**WORK INSTRUCTIONS**
Could you copy all of the records below exactly as they appear?

━━━━━ MATERIALS PROVIDED ━━━━━

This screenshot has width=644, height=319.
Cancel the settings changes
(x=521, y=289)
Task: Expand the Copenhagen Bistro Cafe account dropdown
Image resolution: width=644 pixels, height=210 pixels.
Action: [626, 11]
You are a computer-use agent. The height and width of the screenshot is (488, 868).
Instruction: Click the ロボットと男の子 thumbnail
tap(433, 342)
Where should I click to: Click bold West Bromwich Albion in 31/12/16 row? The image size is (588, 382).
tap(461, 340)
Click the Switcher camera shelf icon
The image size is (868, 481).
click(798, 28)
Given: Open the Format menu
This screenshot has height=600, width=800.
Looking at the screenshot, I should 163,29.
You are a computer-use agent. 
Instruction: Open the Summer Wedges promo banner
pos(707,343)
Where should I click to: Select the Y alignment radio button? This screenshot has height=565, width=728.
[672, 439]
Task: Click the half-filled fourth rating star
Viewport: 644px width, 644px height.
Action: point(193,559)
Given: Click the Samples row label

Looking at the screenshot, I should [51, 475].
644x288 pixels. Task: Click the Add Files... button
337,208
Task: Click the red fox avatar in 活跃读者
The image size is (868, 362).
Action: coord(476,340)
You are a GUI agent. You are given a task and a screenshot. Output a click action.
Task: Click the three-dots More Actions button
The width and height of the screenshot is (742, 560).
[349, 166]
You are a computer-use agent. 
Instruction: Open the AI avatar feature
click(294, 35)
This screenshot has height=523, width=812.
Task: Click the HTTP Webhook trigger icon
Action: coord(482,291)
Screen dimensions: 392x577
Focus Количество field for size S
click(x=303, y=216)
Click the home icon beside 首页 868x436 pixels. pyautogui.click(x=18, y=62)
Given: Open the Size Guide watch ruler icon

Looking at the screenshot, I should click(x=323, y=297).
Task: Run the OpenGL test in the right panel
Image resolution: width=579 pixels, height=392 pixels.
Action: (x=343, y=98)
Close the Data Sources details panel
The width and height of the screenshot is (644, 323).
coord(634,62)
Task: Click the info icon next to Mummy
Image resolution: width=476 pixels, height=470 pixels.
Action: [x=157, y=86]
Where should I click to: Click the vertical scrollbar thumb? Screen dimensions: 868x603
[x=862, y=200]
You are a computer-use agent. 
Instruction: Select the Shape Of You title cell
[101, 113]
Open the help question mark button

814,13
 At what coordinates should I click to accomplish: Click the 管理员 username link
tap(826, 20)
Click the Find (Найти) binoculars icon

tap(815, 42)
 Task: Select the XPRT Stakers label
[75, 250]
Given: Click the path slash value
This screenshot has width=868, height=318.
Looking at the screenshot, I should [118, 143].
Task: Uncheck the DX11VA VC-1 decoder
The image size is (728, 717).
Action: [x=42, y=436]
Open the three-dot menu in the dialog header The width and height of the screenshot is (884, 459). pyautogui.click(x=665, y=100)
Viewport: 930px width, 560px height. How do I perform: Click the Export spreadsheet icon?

━━━━━

**ANSWER SPACE**
This screenshot has width=644, height=319.
Cancel the settings changes
(x=521, y=289)
Task: Expand the Copenhagen Bistro Cafe account dropdown
Image resolution: width=644 pixels, height=210 pixels.
Action: [626, 11]
You are a computer-use agent. The height and width of the screenshot is (488, 868).
Instruction: Click the ロボットと男の子 thumbnail
tap(433, 342)
Where should I click to: Click bold West Bromwich Albion in 31/12/16 row? The image size is (588, 382).
tap(461, 340)
Click the Switcher camera shelf icon
The image size is (868, 481).
click(798, 28)
Given: Open the Format menu
This screenshot has height=600, width=800.
Looking at the screenshot, I should 163,29.
You are a computer-use agent. 
Instruction: Open the Summer Wedges promo banner
pos(707,343)
Where should I click to: Select the Y alignment radio button? This screenshot has height=565, width=728.
[672, 439]
Task: Click the half-filled fourth rating star
Viewport: 644px width, 644px height.
Action: point(193,559)
Given: Click the Samples row label

Looking at the screenshot, I should [51, 475].
644x288 pixels. Task: Click the Add Files... button
337,208
Task: Click the red fox avatar in 活跃读者
The image size is (868, 362).
Action: coord(476,340)
You are a GUI agent. You are given a task and a screenshot. Output a click action.
Task: Click the three-dots More Actions button
The width and height of the screenshot is (742, 560).
[349, 166]
You are a computer-use agent. 
Instruction: Open the AI avatar feature
click(294, 35)
This screenshot has height=523, width=812.
Task: Click the HTTP Webhook trigger icon
Action: coord(482,291)
Screen dimensions: 392x577
Focus Количество field for size S
click(x=303, y=216)
Click the home icon beside 首页 868x436 pixels. pyautogui.click(x=18, y=62)
Given: Open the Size Guide watch ruler icon

Looking at the screenshot, I should click(x=323, y=297).
Task: Run the OpenGL test in the right panel
Image resolution: width=579 pixels, height=392 pixels.
Action: (x=343, y=98)
Close the Data Sources details panel
The width and height of the screenshot is (644, 323).
coord(634,62)
Task: Click the info icon next to Mummy
Image resolution: width=476 pixels, height=470 pixels.
Action: [x=157, y=86]
Where should I click to: Click the vertical scrollbar thumb? Screen dimensions: 868x603
[x=862, y=200]
You are a computer-use agent. 
Instruction: Select the Shape Of You title cell
[101, 113]
Open the help question mark button

814,13
 At what coordinates should I click to accomplish: Click the 管理员 username link
tap(826, 20)
Click the Find (Найти) binoculars icon

tap(815, 42)
 Task: Select the XPRT Stakers label
[75, 250]
Given: Click the path slash value
This screenshot has width=868, height=318.
Looking at the screenshot, I should [118, 143].
Task: Uncheck the DX11VA VC-1 decoder
The image size is (728, 717).
Action: [x=42, y=436]
Open the three-dot menu in the dialog header The width and height of the screenshot is (884, 459). pyautogui.click(x=665, y=100)
Viewport: 930px width, 560px height. How do I perform: Click the Export spreadsheet icon?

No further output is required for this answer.